_Что сделать:_ Отредактируй отрывок о Брюсове от слов «Скромный, приятный, вежливый» до слов «образован и насмешливо-умен.» включительно, заменив «сюртук» на «фрак».

_Выбранный отрывок:_
Живые лица — страница 9 из 42

«Шедевры» были несомненным декадентством. Все известное — «нарочное». И вдруг одно стихотворение меня остановило. Называлось оно «Сумасшедший»,[79] содержания не помню, как будто этот сумасшедший сидел под мостом, или что-то вроде…

Уверяю скептических редакционных критиков, что стихотворение недурное, что автор «явно не без таланта».

— Кто он? Какая странная фамилия. Неужели псевдоним? Напоминает календарь Гатцука:[80] предсказания Брюса[81] на такой-то год…

Вскоре мне сообщили, что «Брюсов» не псевдоним, а настоящая фамилия, что это — очень молодой москвич из среднего купечества и, кажется, в Москве им интересуются. В Москве закат «декадентства» еще не чувствовался, стояло оно пока в зените.

Литературная Москва и литературный Петербург всегда рознились между собою. Не то чтобы по времени: Москва вовсе не «шла» за Петербургом, опаздывая; нет, разница более сложная, подчас неопределимая. Разница в общем темпе жизни, в мере размаха, в различии вкусов. Многое Москва захватывала глубже и переживала длительнее. Петербург был зато зрячее и сдержаннее.

2

За книжкой «Шедевров» очень скоро последовали другие, подписанные именем Брюсова. Туча «декадентов» ограничилась десятком-двумя стихотворений и рассеялась. Замолкли. А Брюсов не уставал писать и печатать (в журналы, толстые, его, как вообще «декадентов», не пускали. «Сев[ерный] вестник» составлял исключение, — но он был в Петербурге!).

В эти годы, до 1900, мы в Москву редко ездили и с Брюсовым познакомились в Петербурге,[82] у нас.

Скромный, приятный, вежливый юноша; молодость его, впрочем, в глаза не бросалась; у него и тогда уже была небольшая черная бородка. Необыкновенно тонкий, гибкий, как ветка; и еще тоньше, еще гибче делал его черный сюртук, застегнутый на все пуговицы. Черные глаза, небольшие, глубоко сидящие и сближенные у переносья. Ни красивым, ни некрасивым назвать его нельзя; во всяком случае, интересное лицо, живые глаза. Только если долго всматриваться, объективно, отвлекшись мыслью, — внезапно поразит вас сходство с шимпанзе. Верно, сближенные глаза при тяжеловатом подбородке дают это впечатление.

Сдержанность и вежливость его нравились; точно и не «московский декадент»! Скоро обнаружилось, что он довольно образован и насмешливо-умен.

_Записи набора данных:_
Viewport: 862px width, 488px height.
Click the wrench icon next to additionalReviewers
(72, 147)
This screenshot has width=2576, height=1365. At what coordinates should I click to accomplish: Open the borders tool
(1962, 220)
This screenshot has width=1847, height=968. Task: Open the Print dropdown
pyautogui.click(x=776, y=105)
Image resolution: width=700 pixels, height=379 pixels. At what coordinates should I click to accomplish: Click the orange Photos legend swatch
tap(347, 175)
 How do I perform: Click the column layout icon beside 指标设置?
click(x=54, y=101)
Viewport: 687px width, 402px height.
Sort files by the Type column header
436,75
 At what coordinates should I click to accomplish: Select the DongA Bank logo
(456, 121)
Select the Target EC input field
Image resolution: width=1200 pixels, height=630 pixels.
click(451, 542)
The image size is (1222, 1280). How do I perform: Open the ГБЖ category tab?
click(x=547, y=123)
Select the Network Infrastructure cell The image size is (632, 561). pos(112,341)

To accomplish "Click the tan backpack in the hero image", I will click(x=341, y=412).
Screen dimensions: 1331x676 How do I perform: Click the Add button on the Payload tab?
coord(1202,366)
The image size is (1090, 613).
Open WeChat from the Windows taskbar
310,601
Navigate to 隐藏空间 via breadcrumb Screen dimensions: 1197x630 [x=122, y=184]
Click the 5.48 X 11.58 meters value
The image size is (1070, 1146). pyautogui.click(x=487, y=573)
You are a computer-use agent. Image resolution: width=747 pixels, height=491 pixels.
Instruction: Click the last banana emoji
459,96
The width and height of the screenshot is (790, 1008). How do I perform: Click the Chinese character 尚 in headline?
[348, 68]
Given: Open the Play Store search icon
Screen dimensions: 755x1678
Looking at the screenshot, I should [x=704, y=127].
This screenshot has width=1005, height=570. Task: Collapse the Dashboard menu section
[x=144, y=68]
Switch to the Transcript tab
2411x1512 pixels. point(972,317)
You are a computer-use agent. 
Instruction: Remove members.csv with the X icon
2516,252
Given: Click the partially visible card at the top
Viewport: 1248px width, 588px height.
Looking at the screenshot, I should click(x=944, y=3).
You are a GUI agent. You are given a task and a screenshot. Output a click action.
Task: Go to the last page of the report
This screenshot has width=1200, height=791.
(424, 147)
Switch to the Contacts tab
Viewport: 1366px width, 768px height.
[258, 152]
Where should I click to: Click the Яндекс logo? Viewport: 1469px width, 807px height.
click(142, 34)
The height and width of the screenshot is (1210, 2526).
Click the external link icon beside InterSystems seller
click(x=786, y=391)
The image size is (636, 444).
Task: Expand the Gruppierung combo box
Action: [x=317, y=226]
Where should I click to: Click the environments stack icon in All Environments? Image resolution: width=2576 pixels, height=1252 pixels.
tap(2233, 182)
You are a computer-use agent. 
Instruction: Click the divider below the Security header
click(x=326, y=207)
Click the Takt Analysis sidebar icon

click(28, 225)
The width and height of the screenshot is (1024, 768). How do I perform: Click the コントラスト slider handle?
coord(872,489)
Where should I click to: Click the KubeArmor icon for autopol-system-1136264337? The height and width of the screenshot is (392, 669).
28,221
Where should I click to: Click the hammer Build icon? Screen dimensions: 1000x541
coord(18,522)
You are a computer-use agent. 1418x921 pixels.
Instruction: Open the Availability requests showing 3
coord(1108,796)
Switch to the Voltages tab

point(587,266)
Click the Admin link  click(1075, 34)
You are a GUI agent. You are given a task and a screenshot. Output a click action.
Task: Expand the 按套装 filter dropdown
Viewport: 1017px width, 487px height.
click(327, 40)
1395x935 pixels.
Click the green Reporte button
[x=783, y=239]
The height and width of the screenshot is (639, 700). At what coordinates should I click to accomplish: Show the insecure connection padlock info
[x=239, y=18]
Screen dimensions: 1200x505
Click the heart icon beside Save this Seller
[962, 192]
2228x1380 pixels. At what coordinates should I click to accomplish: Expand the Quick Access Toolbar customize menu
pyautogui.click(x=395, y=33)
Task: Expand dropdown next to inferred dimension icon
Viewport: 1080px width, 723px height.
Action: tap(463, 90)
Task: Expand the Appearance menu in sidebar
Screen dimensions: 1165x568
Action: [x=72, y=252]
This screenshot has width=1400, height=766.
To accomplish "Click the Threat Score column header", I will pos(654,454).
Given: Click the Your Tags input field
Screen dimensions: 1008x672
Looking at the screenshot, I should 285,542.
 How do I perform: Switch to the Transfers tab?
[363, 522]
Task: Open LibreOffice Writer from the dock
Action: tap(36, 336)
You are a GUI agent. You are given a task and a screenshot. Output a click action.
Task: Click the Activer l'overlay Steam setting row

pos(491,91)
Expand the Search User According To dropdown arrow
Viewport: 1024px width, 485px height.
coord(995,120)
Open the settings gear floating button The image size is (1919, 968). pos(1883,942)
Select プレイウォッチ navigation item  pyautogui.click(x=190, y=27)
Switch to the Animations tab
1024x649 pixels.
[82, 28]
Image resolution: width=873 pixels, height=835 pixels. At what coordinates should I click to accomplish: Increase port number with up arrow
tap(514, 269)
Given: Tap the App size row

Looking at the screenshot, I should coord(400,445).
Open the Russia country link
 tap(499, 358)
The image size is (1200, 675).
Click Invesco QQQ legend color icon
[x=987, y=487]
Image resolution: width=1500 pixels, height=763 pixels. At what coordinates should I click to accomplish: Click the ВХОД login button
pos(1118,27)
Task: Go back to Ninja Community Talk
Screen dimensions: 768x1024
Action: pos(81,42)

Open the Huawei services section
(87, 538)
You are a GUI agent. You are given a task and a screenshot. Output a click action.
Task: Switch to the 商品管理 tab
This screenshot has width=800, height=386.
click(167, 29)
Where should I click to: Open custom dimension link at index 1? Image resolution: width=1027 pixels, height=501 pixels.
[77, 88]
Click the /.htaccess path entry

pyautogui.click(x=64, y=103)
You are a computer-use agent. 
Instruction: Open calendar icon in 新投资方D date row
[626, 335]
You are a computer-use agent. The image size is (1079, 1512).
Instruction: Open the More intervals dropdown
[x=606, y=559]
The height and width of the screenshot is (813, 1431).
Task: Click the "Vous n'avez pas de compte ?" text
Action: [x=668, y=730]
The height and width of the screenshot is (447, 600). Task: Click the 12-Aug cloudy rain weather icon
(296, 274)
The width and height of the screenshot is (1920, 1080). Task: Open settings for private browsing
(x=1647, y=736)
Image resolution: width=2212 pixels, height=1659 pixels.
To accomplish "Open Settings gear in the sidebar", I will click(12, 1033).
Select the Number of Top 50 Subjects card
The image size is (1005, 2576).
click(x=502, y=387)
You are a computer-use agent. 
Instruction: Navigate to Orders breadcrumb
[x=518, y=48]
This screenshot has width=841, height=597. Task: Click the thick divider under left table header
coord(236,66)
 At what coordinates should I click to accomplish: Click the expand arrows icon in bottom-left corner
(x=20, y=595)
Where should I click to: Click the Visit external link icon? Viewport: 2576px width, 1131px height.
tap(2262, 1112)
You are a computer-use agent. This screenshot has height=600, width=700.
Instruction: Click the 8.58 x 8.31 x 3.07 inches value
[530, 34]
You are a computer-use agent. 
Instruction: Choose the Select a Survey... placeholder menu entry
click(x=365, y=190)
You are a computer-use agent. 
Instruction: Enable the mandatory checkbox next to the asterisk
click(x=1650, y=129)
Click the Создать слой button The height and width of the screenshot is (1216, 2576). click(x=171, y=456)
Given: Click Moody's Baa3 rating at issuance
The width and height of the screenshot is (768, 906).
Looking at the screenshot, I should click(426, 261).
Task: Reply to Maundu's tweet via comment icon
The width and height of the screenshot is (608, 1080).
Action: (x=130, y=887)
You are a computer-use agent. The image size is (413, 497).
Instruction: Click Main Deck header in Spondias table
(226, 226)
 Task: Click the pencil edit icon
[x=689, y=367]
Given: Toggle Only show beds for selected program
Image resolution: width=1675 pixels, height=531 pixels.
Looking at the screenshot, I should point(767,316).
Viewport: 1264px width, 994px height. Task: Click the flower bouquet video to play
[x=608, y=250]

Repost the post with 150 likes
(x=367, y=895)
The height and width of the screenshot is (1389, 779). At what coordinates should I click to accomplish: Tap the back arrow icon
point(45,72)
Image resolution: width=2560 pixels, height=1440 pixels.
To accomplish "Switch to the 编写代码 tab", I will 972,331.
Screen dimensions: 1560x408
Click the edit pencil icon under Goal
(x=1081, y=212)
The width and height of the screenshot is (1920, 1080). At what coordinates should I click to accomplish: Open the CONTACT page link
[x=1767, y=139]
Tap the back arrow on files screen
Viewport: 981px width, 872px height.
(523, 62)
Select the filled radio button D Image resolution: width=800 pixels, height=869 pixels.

_Ответ на задание:_
Скромный, приятный, вежливый юноша; молодость его, впрочем, в глаза не бросалась; у него и тогда уже была небольшая черная бородка. Необыкновенно тонкий, гибкий, как ветка; и еще тоньше, еще гибче делал его черный фрак, застегнутый на все пуговицы. Черные глаза, небольшие, глубоко сидящие и сближенные у переносья. Ни красивым, ни некрасивым назвать его нельзя; во всяком случае, интересное лицо, живые глаза. Только если долго всматриваться, объективно, отвлекшись мыслью, — внезапно поразит вас сходство с шимпанзе. Верно, сближенные глаза при тяжеловатом подбородке дают это впечатление.

Сдержанность и вежливость его нравились; точно и не «московский декадент»! Скоро обнаружилось, что он довольно образован и насмешливо-умен.